▶ [EXERCISE DESCRIPTION]
List all lines of the data that include the string "computer".
------------------------------
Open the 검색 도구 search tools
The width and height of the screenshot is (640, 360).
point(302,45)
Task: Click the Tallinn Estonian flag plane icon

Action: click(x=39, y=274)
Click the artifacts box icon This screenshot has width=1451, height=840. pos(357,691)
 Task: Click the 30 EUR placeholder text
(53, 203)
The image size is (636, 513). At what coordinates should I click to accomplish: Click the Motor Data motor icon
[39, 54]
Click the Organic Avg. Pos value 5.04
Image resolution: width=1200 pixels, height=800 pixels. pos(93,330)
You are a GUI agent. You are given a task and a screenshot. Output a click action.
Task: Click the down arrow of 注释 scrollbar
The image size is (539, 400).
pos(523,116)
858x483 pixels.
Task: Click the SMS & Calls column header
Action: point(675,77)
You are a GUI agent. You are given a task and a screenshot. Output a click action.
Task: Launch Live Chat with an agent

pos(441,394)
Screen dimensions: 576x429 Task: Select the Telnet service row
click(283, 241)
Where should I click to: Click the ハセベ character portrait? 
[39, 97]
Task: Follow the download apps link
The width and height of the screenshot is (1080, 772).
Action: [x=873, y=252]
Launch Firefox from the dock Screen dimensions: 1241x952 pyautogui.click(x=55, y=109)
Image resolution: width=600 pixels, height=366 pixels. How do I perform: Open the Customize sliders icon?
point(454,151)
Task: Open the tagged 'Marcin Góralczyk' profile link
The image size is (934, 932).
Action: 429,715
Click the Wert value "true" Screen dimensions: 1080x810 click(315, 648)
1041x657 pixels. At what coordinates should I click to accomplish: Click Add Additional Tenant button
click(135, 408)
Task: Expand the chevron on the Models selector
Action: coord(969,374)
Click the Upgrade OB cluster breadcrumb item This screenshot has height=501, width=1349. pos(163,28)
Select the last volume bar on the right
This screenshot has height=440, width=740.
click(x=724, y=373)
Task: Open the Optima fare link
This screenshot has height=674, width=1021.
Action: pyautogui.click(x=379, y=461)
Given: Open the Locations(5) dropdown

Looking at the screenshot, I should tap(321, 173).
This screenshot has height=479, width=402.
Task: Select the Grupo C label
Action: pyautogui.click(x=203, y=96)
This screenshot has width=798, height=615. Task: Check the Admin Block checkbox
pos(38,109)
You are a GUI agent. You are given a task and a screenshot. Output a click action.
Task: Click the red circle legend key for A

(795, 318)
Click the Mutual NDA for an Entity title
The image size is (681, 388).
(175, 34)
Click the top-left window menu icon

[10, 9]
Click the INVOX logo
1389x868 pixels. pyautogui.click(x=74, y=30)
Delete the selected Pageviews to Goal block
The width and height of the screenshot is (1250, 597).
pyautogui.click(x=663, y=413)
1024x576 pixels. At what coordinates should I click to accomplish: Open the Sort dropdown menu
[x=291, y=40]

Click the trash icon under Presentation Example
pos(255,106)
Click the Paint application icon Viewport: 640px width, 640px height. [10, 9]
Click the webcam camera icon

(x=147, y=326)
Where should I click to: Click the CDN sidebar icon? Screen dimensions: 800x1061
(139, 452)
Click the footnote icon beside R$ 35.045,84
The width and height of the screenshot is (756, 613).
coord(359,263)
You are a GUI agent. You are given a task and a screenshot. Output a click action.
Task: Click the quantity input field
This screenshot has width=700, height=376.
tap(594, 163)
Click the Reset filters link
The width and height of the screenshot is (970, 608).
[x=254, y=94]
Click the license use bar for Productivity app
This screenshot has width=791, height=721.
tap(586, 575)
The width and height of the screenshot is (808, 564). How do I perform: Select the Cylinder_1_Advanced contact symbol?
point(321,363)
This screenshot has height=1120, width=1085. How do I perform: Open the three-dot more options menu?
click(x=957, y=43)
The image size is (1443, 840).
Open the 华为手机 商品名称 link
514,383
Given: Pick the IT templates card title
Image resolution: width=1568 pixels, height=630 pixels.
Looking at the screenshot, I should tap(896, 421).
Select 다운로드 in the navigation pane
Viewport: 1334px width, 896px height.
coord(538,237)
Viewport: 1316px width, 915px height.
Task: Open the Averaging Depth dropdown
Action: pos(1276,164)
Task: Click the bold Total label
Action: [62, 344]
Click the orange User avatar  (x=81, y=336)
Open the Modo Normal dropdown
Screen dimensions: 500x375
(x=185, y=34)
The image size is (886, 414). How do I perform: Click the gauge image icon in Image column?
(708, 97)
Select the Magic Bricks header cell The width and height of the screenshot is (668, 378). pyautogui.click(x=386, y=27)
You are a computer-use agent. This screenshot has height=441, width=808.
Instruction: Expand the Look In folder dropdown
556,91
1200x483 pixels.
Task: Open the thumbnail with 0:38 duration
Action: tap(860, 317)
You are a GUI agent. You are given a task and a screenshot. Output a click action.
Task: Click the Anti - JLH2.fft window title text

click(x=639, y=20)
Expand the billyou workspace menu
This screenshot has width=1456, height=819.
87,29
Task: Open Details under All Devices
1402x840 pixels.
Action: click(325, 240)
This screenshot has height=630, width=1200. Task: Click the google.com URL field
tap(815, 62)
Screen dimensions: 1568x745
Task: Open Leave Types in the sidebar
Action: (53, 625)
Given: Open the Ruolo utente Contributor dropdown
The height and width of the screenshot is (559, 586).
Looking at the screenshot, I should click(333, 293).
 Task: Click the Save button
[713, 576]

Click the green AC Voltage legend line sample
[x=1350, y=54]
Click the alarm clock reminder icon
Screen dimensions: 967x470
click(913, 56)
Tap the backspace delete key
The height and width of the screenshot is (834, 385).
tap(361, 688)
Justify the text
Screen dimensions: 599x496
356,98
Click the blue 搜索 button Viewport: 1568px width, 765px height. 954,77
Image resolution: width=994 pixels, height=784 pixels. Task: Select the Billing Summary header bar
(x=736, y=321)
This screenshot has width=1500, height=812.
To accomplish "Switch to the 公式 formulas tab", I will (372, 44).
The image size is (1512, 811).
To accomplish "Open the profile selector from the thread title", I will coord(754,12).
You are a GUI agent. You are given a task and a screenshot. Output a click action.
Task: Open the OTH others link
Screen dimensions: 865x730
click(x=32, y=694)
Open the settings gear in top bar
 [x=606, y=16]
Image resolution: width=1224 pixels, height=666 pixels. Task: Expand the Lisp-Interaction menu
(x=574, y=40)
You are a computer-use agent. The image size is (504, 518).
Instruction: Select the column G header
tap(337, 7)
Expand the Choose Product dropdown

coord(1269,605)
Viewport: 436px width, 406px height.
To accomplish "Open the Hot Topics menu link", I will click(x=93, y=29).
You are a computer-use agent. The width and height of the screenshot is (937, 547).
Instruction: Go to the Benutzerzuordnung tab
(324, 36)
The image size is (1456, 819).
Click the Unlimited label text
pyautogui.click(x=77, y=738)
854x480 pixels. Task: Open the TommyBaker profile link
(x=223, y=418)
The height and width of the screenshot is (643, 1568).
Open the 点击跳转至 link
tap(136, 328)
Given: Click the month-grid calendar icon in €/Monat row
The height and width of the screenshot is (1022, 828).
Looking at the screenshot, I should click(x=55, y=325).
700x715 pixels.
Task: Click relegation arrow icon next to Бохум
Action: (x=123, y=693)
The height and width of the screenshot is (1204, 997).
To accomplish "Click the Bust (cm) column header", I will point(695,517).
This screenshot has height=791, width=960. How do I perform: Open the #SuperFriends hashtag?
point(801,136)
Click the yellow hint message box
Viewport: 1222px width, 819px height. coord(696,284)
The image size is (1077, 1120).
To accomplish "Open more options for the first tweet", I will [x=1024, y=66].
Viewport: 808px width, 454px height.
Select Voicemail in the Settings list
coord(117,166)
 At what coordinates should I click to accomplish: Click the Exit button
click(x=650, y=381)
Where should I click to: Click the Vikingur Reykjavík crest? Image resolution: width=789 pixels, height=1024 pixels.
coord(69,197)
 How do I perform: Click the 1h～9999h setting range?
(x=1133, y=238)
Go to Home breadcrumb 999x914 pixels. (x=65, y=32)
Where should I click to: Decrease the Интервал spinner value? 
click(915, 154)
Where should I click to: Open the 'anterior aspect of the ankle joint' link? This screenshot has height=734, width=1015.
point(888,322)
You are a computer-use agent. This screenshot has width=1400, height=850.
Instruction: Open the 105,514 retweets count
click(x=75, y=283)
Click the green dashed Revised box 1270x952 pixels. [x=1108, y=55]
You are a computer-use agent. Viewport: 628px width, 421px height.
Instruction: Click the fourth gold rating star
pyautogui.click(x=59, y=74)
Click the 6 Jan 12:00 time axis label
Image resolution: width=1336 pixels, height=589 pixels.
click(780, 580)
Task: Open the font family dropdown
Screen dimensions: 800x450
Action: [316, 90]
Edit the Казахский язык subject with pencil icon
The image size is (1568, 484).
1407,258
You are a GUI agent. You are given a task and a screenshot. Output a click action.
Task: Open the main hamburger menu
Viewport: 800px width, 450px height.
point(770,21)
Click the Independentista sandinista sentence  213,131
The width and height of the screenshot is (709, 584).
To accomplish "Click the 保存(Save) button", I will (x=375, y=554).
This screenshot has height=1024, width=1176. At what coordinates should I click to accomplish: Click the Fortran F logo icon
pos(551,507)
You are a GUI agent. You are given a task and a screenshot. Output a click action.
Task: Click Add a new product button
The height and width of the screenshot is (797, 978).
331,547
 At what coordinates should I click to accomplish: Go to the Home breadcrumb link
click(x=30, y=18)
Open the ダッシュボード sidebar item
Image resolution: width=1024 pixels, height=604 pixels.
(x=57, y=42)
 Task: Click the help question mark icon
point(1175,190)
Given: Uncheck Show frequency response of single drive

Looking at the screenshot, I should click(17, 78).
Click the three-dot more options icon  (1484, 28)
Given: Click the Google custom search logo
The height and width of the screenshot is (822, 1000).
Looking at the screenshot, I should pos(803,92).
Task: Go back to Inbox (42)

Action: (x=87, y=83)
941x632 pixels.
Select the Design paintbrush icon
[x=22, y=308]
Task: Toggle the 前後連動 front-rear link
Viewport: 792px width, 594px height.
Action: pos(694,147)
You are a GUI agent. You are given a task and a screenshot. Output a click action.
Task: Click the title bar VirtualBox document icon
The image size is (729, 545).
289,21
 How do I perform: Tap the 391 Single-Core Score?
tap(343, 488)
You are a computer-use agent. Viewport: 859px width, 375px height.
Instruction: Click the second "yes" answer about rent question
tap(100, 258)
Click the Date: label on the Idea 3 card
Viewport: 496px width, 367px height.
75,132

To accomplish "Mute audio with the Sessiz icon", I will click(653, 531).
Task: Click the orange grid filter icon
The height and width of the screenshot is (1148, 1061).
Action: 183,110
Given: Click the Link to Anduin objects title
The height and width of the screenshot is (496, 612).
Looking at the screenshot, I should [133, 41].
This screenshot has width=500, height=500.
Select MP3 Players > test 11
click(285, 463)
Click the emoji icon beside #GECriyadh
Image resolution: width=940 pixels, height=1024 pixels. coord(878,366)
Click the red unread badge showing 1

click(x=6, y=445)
------------------------------
▶ [RESULT]
You are a computer-use agent. This screenshot has height=441, width=808.
You are a computer-use agent. The image size is (504, 518).
You are a computer-use agent. The width and height of the screenshot is (937, 547).
You are a computer-use agent. This screenshot has width=1400, height=850.
You are a computer-use agent. Viewport: 628px width, 421px height.
You are a computer-use agent. Viewport: 859px width, 375px height.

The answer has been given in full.